Osees
Led by the hyperactive John Dwyer, Thee Oh Sees is probably one of the most prolific rock band of its generation. More than 20 studio albums, a solid reputation on stage, THE reference in terms of garage rock music.
Dwyer is also one of the founder of the Californian record label : Castle Face Records. The story goes that the origin of the label name comes from a nickname of a friend of Dwyer, petrified by a joint too powerful and whose mouth was gaping, such as the door of a drawbridge.
John Dwyer settled down in San Francisco in his twenties. There, he created several bands as Pink & Brown, The Hospitals and after that, the famous Coachwhips : an aggressive and raw punk band.The band projects kept changing since its creation in 1997. First a freak folk solo project, it drifted gradually to a garage sound with the constitution of a proper rock band (Brigid Dawson, Petey Dammit and Mike Shoun) around 2007.
Acclaimed for their impressive punchy performances, Thee Oh Sees played and toured until 2013 before their first break. Around 2014, John Dwyer makes experimentations with his new project Damaged Bug : an interesting mixture of electronic and noise music.
Regarding Thee Oh Sees, the band reappears with new musicians on stage, including two drummers simultaneously. Since, Dan Rincon and Ryan Moutinho pound their instruments, play almost identical to the same shots, rolling close, which adds power.
What a surge of energy ! This new rhythmic settings became quickly their hallmark.
New formation includes Timothy Hellman on the bass, the two drummers and John Dwyer as a frontman.
After Mutilator Defeated At Last, the band took a new turn, more Krautrock. Nothing surprising when you know Dwyer is a huge fan of German Krautrock bands such as Can, Neu! or La Düsseldorf.
In 2016, two albums have been released : A Weird Exitsand An Odd Entrances. One year later, Ryan Moutinho leaves the band to be replaced by Paul Quattrone (!!!, Warm Drag).

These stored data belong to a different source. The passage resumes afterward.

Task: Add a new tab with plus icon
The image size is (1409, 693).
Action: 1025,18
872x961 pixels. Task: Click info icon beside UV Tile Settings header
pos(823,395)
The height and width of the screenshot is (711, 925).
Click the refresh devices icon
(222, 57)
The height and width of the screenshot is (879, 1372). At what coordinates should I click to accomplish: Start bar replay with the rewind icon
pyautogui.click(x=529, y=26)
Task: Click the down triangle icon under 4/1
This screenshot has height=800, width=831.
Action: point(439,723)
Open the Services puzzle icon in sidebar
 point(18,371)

Under the new name «Oh Sees», the Californian band launched Orc (2017) a powerful garage-rock release. Meanwhile, John Dwyer and Brigid Dawson worked again together as OCS for the album Memory of a Cut off Head. Prog- and metal-influenced Smote Reverseris out in August of 2018, an efficient record with a scary cover. Slight modification on stage with the addition of keyboardist Tomas Dolas from Mr. Elevator and the Brain Hotel.
The band kept up a steady rate of live shows throughout the next year, and Castle Face reissued two of the group's early lo-fi releases (The Cool Death of the Island RaidersandGraveblockers). They also found time to record Face Stabber, an expansively trippy album that added more electronic and free jazz elements to their already full sound that was issued in August 2019.
After releases by Dwyer's Damaged Bugproject and free jazz band Bent Arcana-- both of which featured appearances by Oh Sees bandmates --Osees (note the slight alteration of the name) returned in late 2020 with Protean Threat, a more aggressive, punk-influenced album that boiled their prog and jazz leanings into smaller portions.
Just in case anyone accused Dwyer of slacking, he rounded out the year by releasing Panther Rotate, an album made from drastic remixes of songs from Protean Threat, electronic excursions, field recordings, and a sideways cover of a song by Alice Cooper's early garage band the Spiders.
Dwyer spent much of 2021 releasing psychedelic avant-jazz records made with a rotating cast of fellow travelers, then the band embarked on a North American tour in the latter part of the year. When they returned to making records, it was with a set of songs that paid homage to the loud, fast, and uncompromising hardcore punk bands Dwyerwas a fan of as a youth and rediscovered during the COVID-19 lockdowns.
Cheaply recorded with barely any reverb and half the length of their prior few albums, A Foul Form showed off the band at their most brutal and featured a cover of a song by one of the inspirations for the project, Rudimentary Peni.
Support:
Simply checking the pedigrees (ex-Arab On Radar, Chinese Stars, Some Girls, Doomsday Student, and Hot Nerdz) will only get you so far with Psychic Graveyard. With a manic output of four full-length albums—Loud As Laughter, A Bluebird Vacation, Veins Feel Strange, and now the brilliant Wilting–in nearly as many years, Psychic Graveyard makes consistently thrilling and unsettled sonic artifacts for a world emptied out and flattened by a joyless and sociopathic mediascape. But some things do stay consistent across their ruptured anti-aesthetic: Charles Ovett’s relentless workflow on the drums; the burbling sawtooth substructures, grimy lead synths, and deconstructed guitars supplied by Nathan Joyner and Paul Vieira; and, of course, vocalist Eric Paul’s many narrators and personas, who find form as ghosts howling from within the machine or as agitated surrealists living lives huddled in the grimmest of redoubts. On the new LP Wilting, once again a product of geographic dispersion (Providence and San Diego), the band invites the listener to peel back the pedigrees and fall headlong into their twitchy waking dream.